[Stored data]
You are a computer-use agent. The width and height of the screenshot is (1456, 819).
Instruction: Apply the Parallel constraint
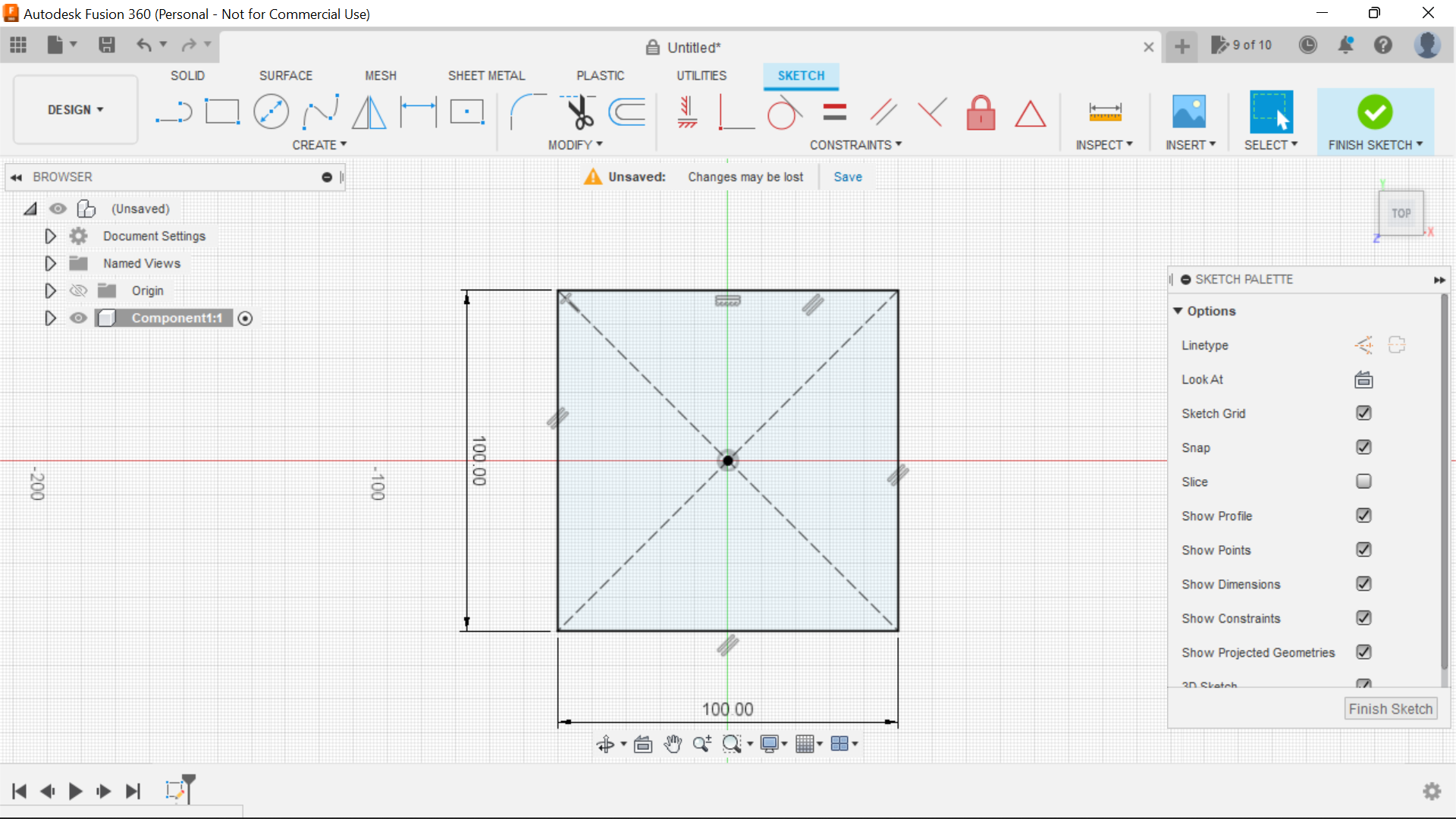point(883,111)
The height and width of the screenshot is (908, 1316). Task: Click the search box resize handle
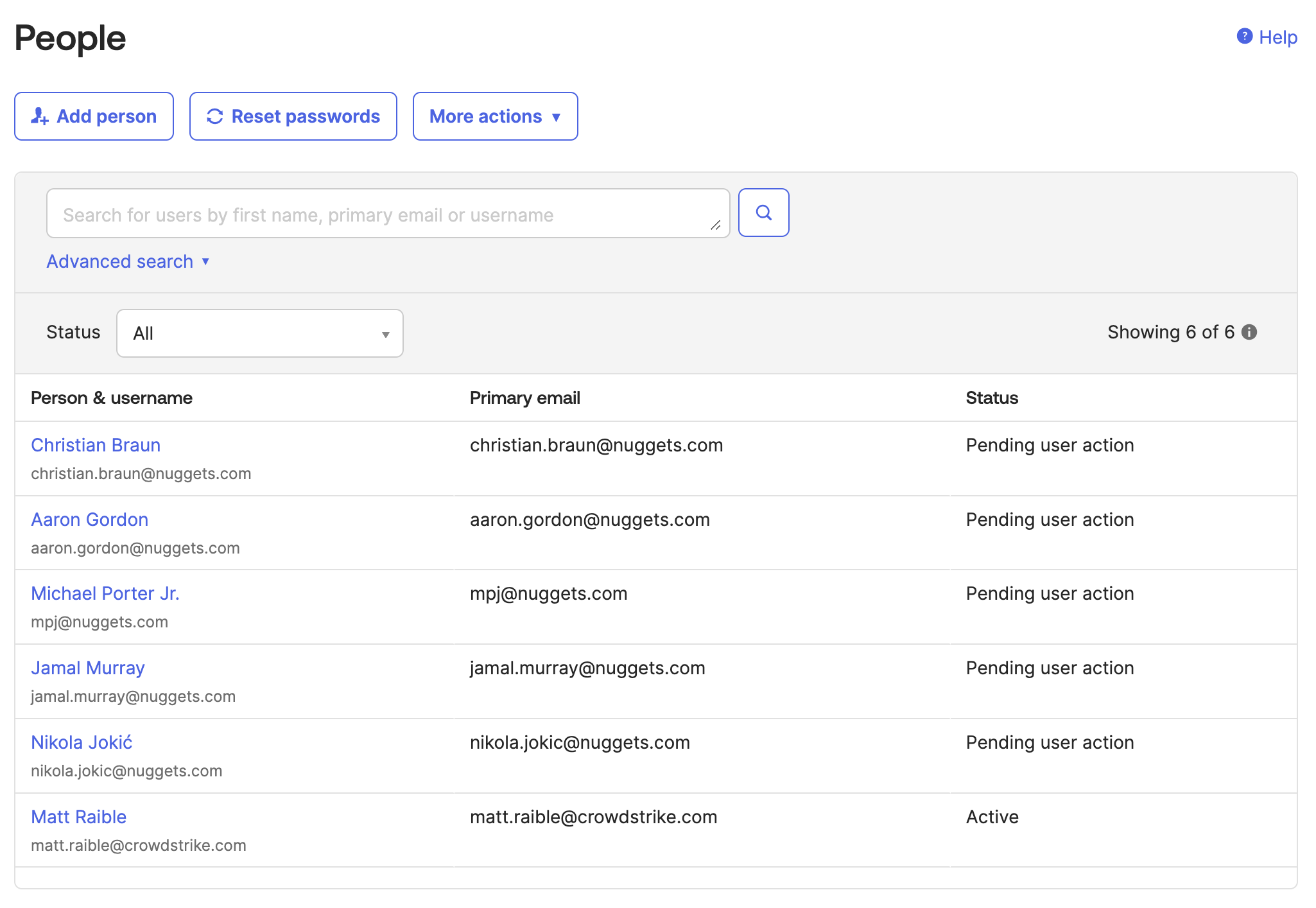[716, 225]
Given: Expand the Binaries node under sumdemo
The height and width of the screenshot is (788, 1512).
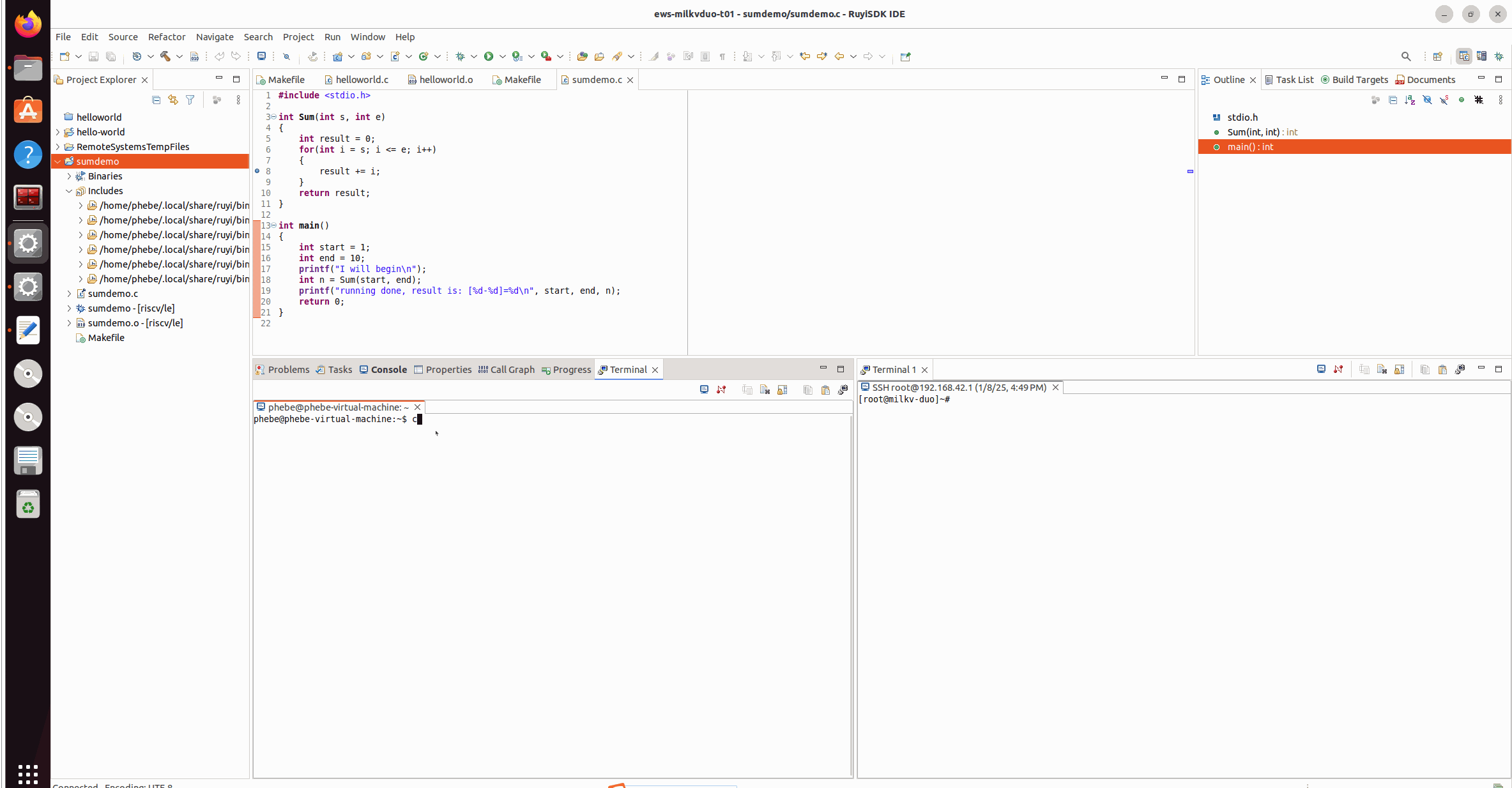Looking at the screenshot, I should 69,176.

> **PROBLEM DETAILS**: Above are the records; copy them exactly without the pictures.

> **YOUR RESPONSE**:
You are a computer-use agent. The width and height of the screenshot is (1456, 819).
Instruction: Apply the Parallel constraint
point(883,111)
The height and width of the screenshot is (908, 1316). Task: Click the search box resize handle
[716, 225]
Given: Expand the Binaries node under sumdemo
The height and width of the screenshot is (788, 1512).
Looking at the screenshot, I should 69,176.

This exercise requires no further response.